* Aim of the exercise
Take each line below that has "BENEDETTI" and copy it.

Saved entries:
══════
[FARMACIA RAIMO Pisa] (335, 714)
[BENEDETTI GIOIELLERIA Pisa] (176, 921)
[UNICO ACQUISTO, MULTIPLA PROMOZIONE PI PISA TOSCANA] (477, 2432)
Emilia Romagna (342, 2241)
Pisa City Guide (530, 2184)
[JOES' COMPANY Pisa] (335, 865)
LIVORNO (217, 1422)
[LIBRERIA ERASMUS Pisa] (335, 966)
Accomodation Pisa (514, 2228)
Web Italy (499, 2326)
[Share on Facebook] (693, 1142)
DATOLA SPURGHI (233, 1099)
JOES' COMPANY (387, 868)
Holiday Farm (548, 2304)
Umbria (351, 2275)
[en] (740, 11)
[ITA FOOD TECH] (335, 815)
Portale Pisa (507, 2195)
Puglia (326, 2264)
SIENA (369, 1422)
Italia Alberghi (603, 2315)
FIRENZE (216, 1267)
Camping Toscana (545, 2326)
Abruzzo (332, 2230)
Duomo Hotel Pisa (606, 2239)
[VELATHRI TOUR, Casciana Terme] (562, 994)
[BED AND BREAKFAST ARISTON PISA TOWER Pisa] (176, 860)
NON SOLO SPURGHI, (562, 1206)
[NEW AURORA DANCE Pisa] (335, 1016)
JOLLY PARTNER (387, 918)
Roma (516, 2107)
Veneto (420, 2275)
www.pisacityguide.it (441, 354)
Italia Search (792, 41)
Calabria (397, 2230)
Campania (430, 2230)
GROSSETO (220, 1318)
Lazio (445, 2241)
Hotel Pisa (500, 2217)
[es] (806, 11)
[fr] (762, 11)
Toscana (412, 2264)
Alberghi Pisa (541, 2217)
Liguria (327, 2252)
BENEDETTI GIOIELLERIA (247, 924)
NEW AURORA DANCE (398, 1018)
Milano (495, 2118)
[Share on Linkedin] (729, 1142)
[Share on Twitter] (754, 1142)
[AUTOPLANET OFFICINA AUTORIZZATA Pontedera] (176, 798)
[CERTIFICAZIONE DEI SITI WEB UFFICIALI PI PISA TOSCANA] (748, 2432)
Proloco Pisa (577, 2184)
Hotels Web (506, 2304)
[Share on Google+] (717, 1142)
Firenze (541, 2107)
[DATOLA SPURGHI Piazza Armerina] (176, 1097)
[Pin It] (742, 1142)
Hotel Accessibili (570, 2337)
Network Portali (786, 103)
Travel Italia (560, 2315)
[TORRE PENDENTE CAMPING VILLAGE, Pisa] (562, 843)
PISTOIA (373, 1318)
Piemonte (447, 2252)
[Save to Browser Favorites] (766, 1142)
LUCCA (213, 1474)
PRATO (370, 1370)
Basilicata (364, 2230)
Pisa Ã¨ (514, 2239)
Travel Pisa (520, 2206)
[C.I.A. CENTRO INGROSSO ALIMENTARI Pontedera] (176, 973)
══════
* Task result
[BENEDETTI GIOIELLERIA Pisa] (176, 921)
BENEDETTI GIOIELLERIA (247, 924)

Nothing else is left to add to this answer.